I decided to go whole-hog with Dropbox, and it’s improved my workflow. Because it automatically syncs to the cloud, I can save a file on my office desktop and have it magically appear on my laptop at home. (Or at a coffee shop. Or anywhere I have wi-fi.) I can also walk into any classroom in the school, log in to the website, and have access to my entire repository of teaching-related stuff. The sync is fast (less than 1 minute from login to finished, for my volume of document changes).
All of this depends on reliable network access, of course. But since the files are physically copied to any computer on which I install Dropbox’s software, I can work on the local copy if I’m out of wi-fi range. It also plays nice with many Android apps, including Camscanner — I no longer have to export my scanned file to EZ PDF, then save it, then transfer it to a USB stick. Camscanner uploads to Dropbox directly. I can create folders to share with students, if I want (think document revisions, assignments handed in, screencasts they make, photos of them working in the shop, etc.). And for an extra $4/month, an infinite revision history.
Downside: it has some frustrating corollaries for working with SmartBoards(tm). If I open the cloud copy of a document, it is not editable, and the SmartBoard(tm) will refuse to ink on it (even if I don’t save).

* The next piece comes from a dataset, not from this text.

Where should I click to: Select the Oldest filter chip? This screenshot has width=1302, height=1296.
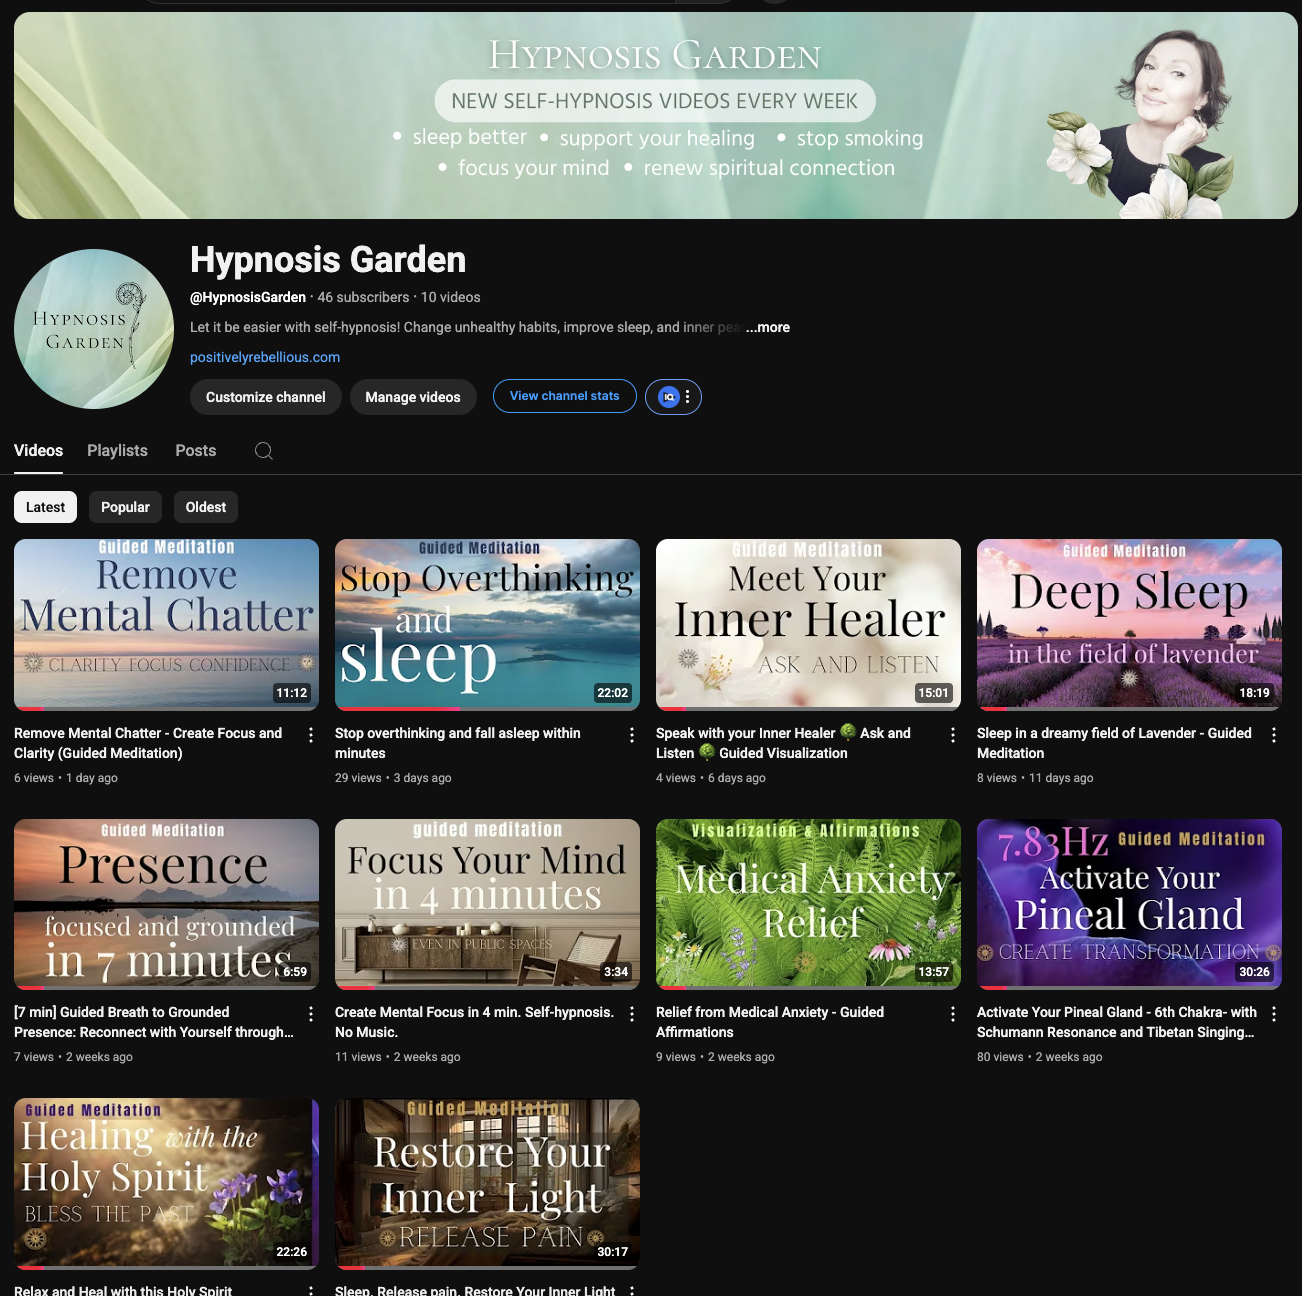pos(205,507)
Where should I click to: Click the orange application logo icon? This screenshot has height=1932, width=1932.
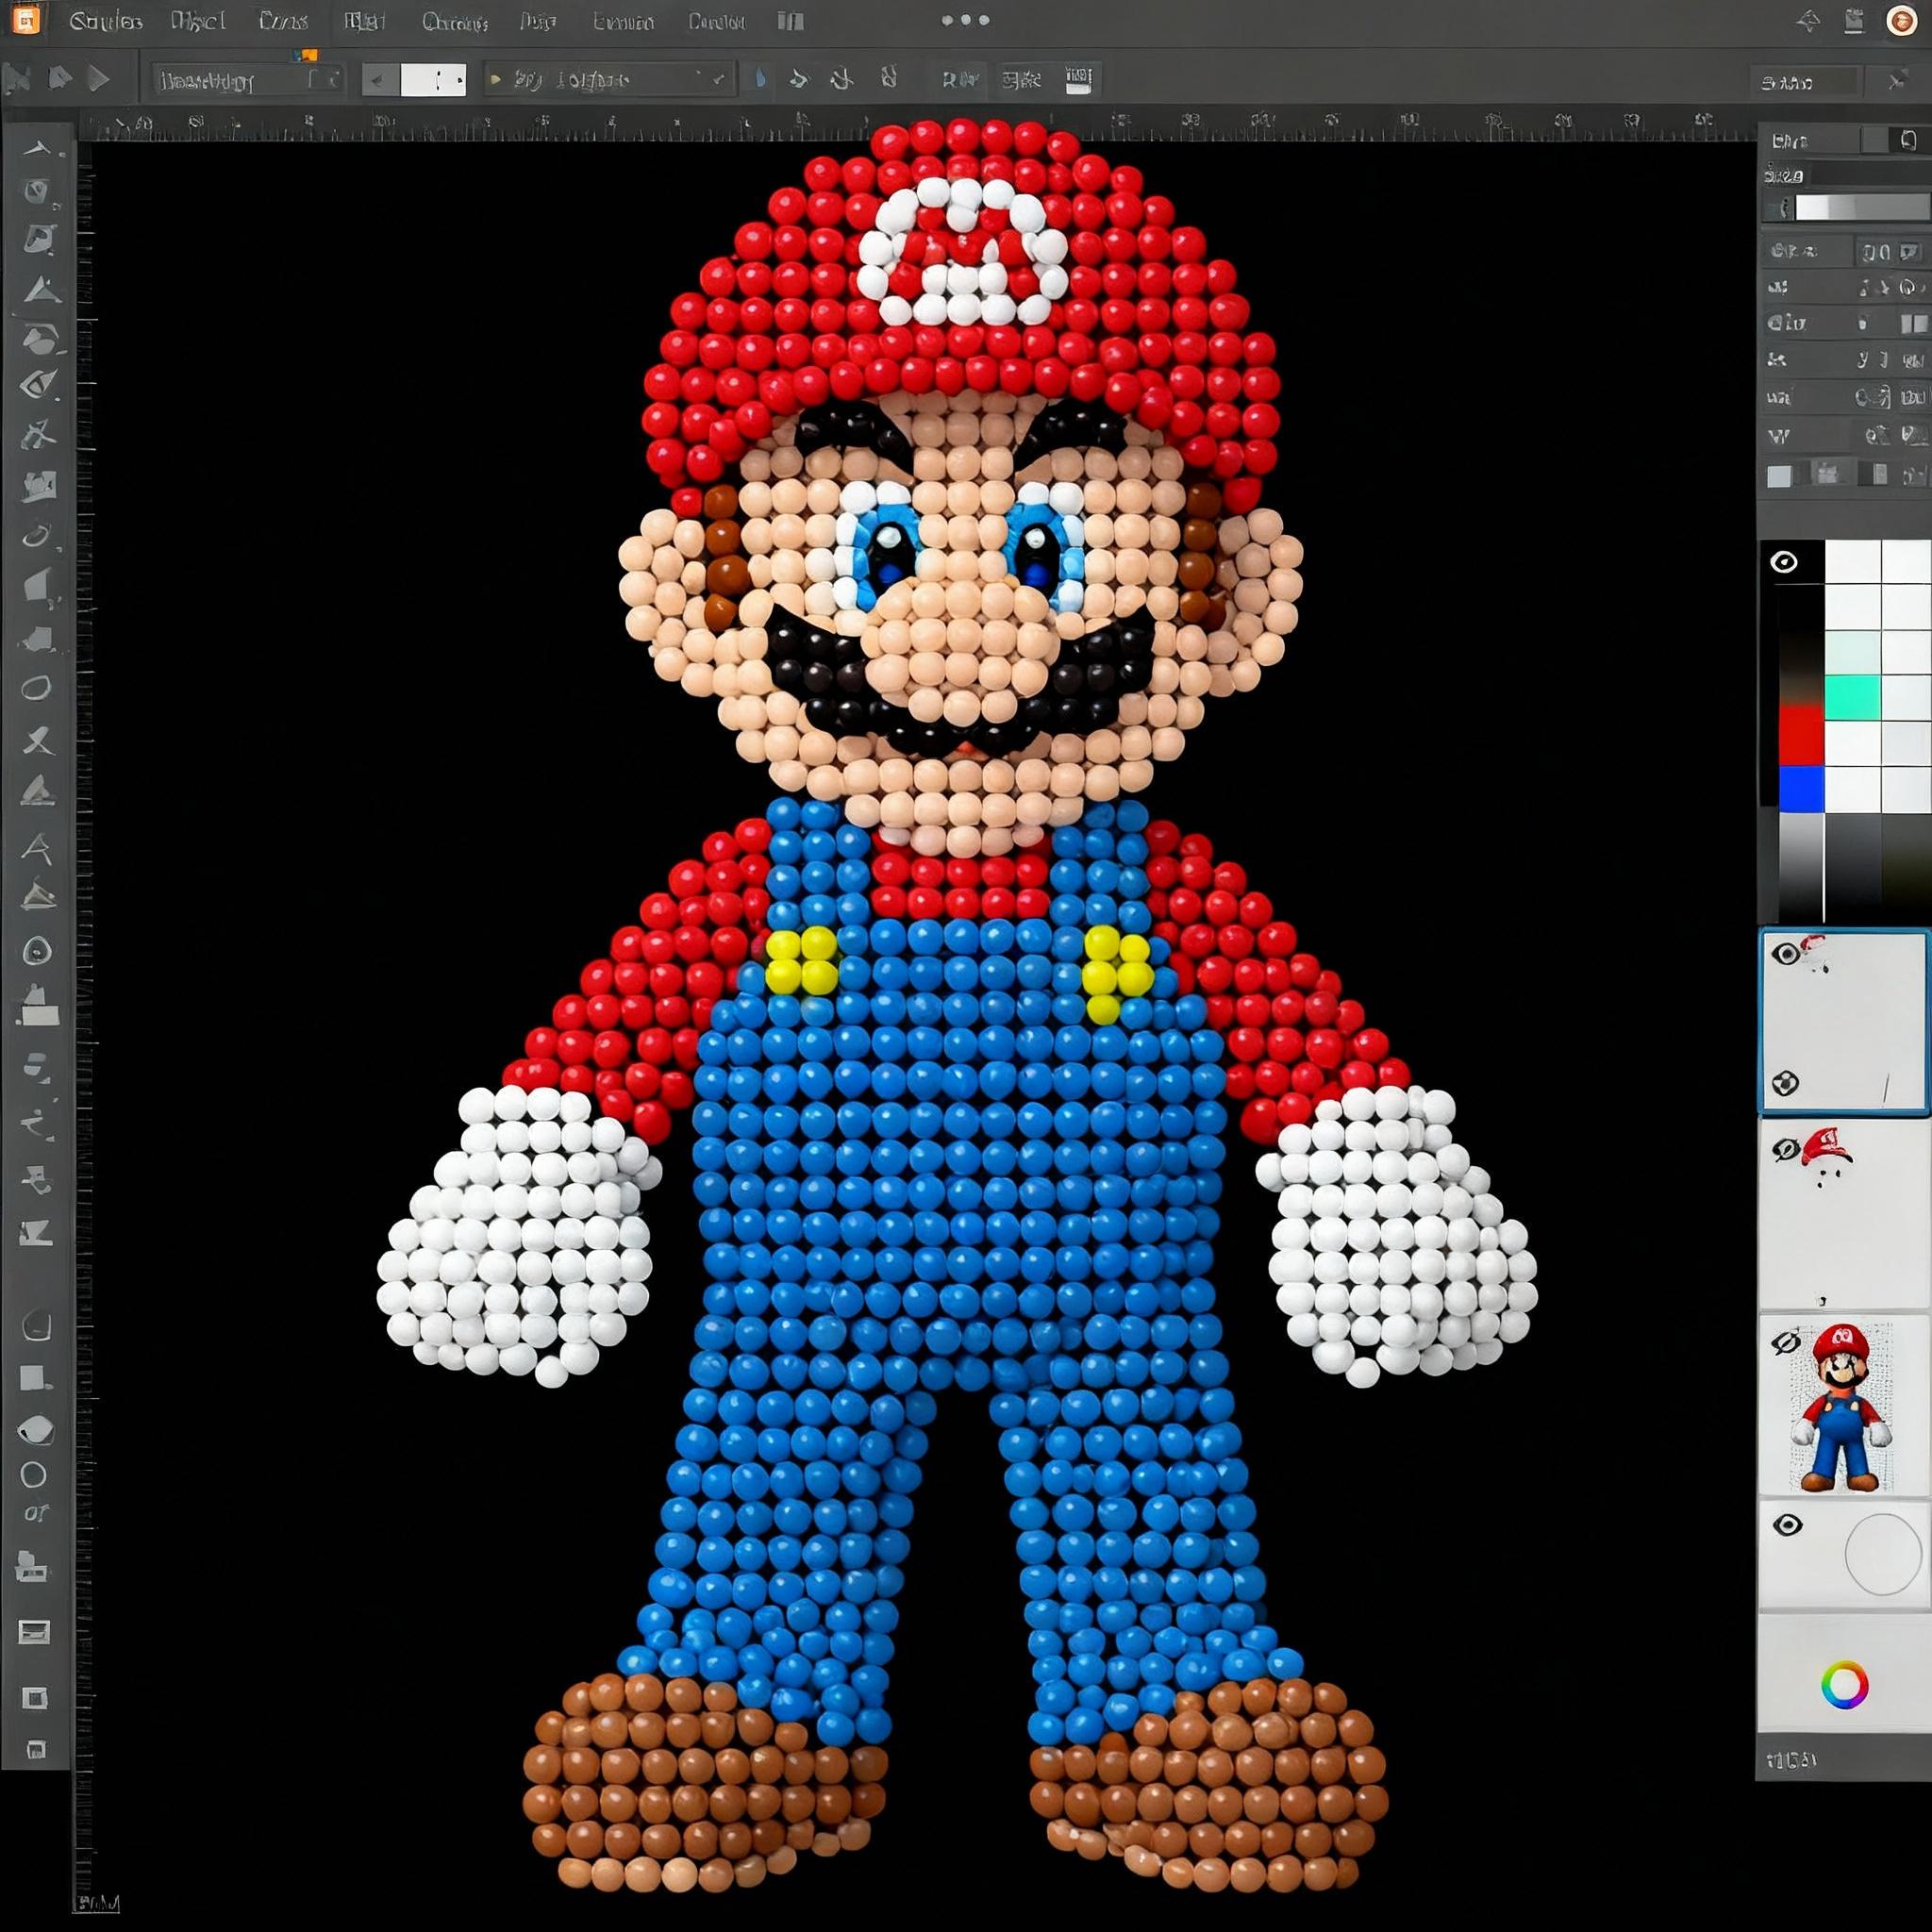[26, 20]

The solution is simply to save a local copy of the document (a dialog box prompts me which option I want). The file ends up in the Downloads folder of the local computer, is local and therefore editable, and gets erased when the machine reboots. I’ve decided that this is actually a feature, since it prevents me from accidentally saving the ink layer on my original document.
The other downside is that I need more storage than Dropbox offers for free. I’ve decided it’s worth it to me to pay the $10/month for 100GB, even though I only need about 10. (Want to join Dropbox? I’ll be happy to “invite” you so I can get credit toward my storage limit. Or, just join — you get 2GB for joining.
In other back-to-school product endorsements, I love my Auspens (thanks to Kelly for the tip). Refillable white-board markers mean getting that juicy new marker feeling every day. Because the ink flows freely, I don’t mash on them, so the nibs stay sharper (which makes my handwriting less bad). Plus, 6 colours. Who can resist?